→ Problem description
Answer these questions about the notebook code:
1. What number is N_sw_w_shallow set to?
2. What number is passed to sleep() at the end of summarize_result?
3. What is the default value of display_depth in get_closest_docs_2?

→ Page text

= Beginning of Section =

In [1]:
# create virtual server here in notebook with access to all functions and variables
from IR_tools import *

In [2]:
# search settings
priority_texts = period_1_works + period_2_works # pre-NBhū
non_priority_texts = period_3_works + period_4_works # others

N_tf_idf_shallow = int( len(doc_ids) * 0.15)
N_sw_w_shallow = 200

N_tf_idf_deep = int( len(doc_ids) * 1.00)
N_sw_w_deep = 1000

In [3]:
# functions for assessing speed and summarizing results 

from datetime import datetime, date
from time import sleep

def calc_dur(start, end):
    delta = datetime.combine(date.today(), end) - datetime.combine(date.today(), start)
    duration_secs = delta.seconds + delta.microseconds / 1000000
    return duration_secs

def summarize_result(results, label, duration, num_comparisons, display_depth):
    print('{} ({:.3f} s, {} comparisons, {:.6f} s/comparison)'.format(
            label,
            duration, 
            num_comparisons,
            duration/num_comparisons
            )
    )
    for k,v in list(results.items())[:display_depth]:
        print(k, ": ", v)
    print()
    sleep(0.01)


In [4]:
# streamlined version of get_closest_docs() with no HTML rendering, for assessing speed of algorithm parts

def get_closest_docs_2(query_id, search_depth='shallow', prioritze=True, display_depth=10, mode='speed_summary'):
    
    if search_depth=='shallow':
        N_tf_idf = N_tf_idf_shallow
        N_sw_w = N_sw_w_shallow
    elif search_depth=='deep':
        N_tf_idf = N_tf_idf_deep
        N_sw_w = N_sw_w_deep
    
    # rank candidates by topic similarity

    start1 = datetime.now().time()
    all_topic_candidates = rank_all_candidates_by_topic_similarity(
        query_id
        )    
    end1 = datetime.now().time()
    topic_time = calc_dur(start1, end1)
    if mode=='speed_summary': summarize_result(
        results=all_topic_candidates,
        label='topics',
        duration=topic_time,
        num_comparisons=len(doc_ids),
        display_depth=display_depth
    )

    if prioritze:
        # prioritize candidates by text name, discard secondary candidates
            priority_candidate_ids, _ = divide_doc_id_list_by_work_priority(
                list(all_topic_candidates.keys()),
                priority_texts
                )
            priority_topic_candidates = { doc_id: all_topic_candidates[doc_id]
                for doc_id in priority_candidate_ids
                }
    else:
        # don't prioritize
        priority_topic_candidates = all_topic_candidates
        priority_topic_candidate_ids = list(all_topic_candidates.keys())
    
    # limit further computation to only top N_tf_idf of sorted candidates (minus query itself)

= End of Section =

(Dataset entries)
= Beginning of Section =

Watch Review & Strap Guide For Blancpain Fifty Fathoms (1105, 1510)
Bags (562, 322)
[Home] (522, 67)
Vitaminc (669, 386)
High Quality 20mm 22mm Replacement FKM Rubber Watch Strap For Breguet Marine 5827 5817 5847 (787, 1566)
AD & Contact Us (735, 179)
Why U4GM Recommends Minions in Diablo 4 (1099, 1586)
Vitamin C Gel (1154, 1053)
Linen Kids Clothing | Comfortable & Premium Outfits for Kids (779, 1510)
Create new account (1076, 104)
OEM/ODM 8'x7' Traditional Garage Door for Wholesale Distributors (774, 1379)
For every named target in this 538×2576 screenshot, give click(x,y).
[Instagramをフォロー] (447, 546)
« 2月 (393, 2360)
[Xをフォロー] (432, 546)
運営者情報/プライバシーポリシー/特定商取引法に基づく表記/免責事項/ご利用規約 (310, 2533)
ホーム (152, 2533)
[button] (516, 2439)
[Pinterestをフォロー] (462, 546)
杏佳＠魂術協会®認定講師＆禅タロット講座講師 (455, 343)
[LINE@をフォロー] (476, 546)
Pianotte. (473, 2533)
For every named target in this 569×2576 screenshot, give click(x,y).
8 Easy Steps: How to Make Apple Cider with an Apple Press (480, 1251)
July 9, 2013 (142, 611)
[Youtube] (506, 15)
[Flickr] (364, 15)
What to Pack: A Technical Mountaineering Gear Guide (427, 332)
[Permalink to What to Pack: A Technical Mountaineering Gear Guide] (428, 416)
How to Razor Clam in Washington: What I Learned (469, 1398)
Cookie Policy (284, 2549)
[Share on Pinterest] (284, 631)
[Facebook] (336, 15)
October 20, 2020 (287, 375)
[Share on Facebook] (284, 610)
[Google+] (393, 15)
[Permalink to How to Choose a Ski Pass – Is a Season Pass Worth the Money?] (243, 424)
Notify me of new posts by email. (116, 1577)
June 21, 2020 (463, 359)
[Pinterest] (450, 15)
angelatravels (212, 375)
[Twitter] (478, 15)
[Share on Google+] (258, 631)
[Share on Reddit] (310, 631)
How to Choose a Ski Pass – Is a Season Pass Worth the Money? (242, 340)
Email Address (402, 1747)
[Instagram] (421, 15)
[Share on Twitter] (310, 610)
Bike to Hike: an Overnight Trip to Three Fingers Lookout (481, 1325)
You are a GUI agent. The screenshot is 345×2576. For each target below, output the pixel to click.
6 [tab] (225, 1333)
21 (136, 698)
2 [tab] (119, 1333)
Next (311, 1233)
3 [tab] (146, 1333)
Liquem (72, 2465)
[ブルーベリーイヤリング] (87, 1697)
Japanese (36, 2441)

= End of Section =

→ Answer section
1. 200
2. 0.01
3. 10